Marianne Williamson's latest book "The Healing of America" grabs one by the lapels and, particularly for anyone who shares her conviction of the spiritual nature of life, sets one thinking and moving in fresh ways. It is a prescription for tackling the country's political and social problems through spiritual regeneration. It offers a means to reinvigorate and transform political activism based on confidence in the power of prayer.
Williamson, the bestselling author of "A Return to Love," lectures widely on what she sees as the ongoing shift from materialism into an age of "scientific and spiritual consciousness." Her talks and writings reflect Judeo-Christian principles, but draw also on concepts of Eastern teachings based on her sense that God is speaking to all of us.
She has a vivid sense of America's purpose and founding principles, not as the savior of the world, but as having a responsibility to keep alive and active for everyone fundamental ideals that reflect a higher law.

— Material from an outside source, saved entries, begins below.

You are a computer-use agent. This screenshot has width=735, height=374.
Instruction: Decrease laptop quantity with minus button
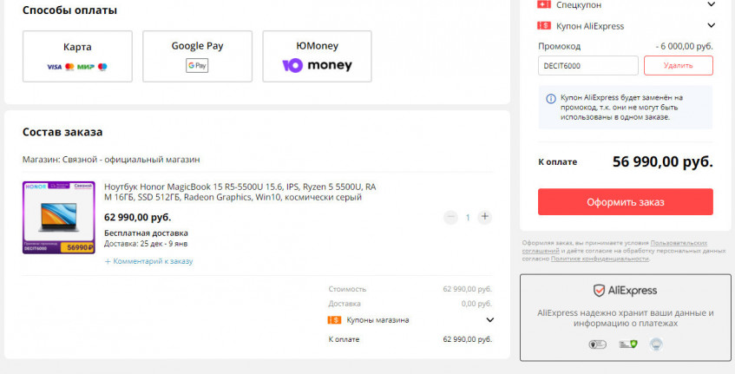[x=450, y=217]
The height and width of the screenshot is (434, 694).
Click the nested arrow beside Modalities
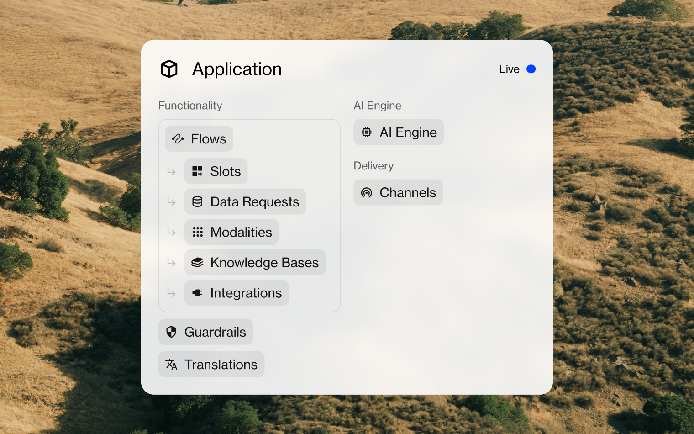pyautogui.click(x=171, y=232)
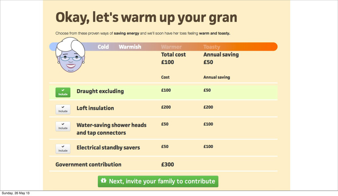Click the Draught excluding row title

[100, 91]
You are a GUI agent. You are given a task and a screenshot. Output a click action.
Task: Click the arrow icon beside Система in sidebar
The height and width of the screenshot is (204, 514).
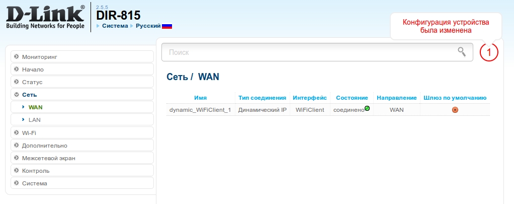(17, 183)
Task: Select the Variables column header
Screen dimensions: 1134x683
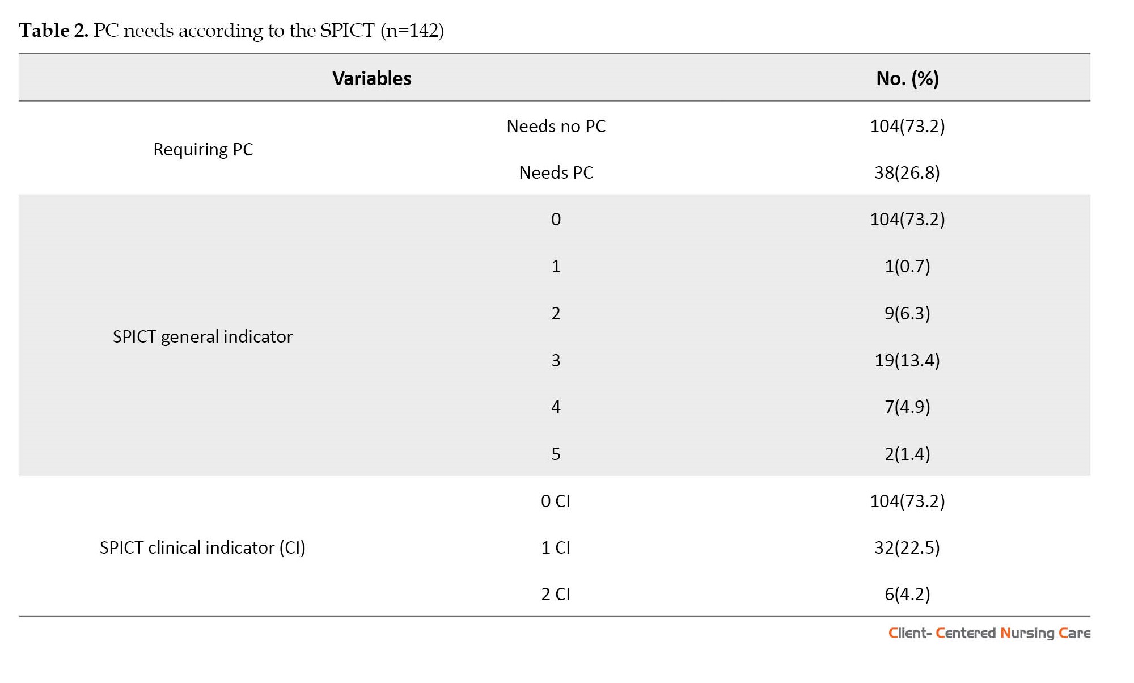Action: 372,78
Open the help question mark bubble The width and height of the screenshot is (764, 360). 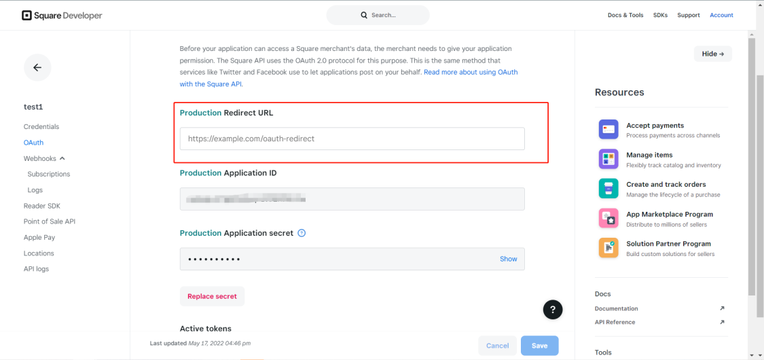[553, 309]
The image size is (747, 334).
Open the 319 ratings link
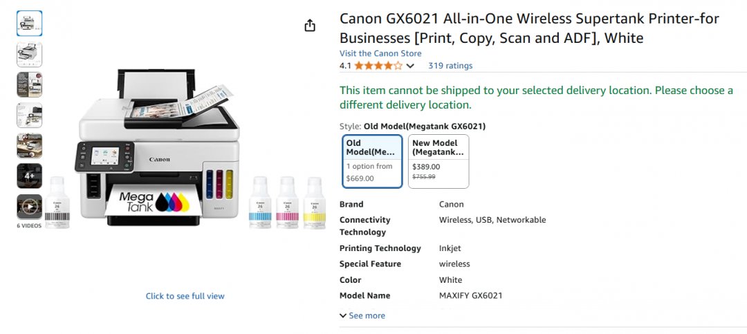coord(450,66)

She presents a bold assessment of where we are falling short and of why we are reluctant to do much about it.
Williamson deals in specifics. She discusses at length unhealed issues that need to be faced (drugs and overmedication, money as an end, racial hatred, passivity toward injustice). In going back to founding principles, she refreshes our sense of the qualities that should characterize the political process instead of the current politics of negativity and discord. And she suggests definite steps to take to demonstrate prayer as an effective power in community life. There are even examples of prayers that can be offered in small groups gathered for political discussion and action.

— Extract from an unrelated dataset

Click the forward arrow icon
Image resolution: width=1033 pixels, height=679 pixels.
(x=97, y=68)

It is clear that the writer herself comes from a liberal political background, and not all readers may agree with her depiction of some of the problems. But she values the contributions of both conservatives and liberals and points beyond labels for answers.
As moving as the review of founding principles is the consideration of how leaders such as Lincoln, Gandhi, and Martin Luther King Jr. have applied the principles of individual regeneration of consciousness to social and political action.
Dr. King once said of Gandhi, "He was probably the first person in history to lift the love ethic of Jesus above mere interaction between individuals to a powerful effective social force on a large scale." The expectation is not that we all become leaders of movements, but that we recognize that what transforms our individual lives can also transform our community, if correctly applied.
In urging this approach, Williamson is careful to distinguish between injecting religious views into politics and the spiritualization of thinking and action. One of the first principles she describes is the separation of church and state. She says: "Separating the state from undue influence of religious institutions should not be an impediment to the search for higher truth in the political arena. Spiritual understanding is a human need, not just a religious issue."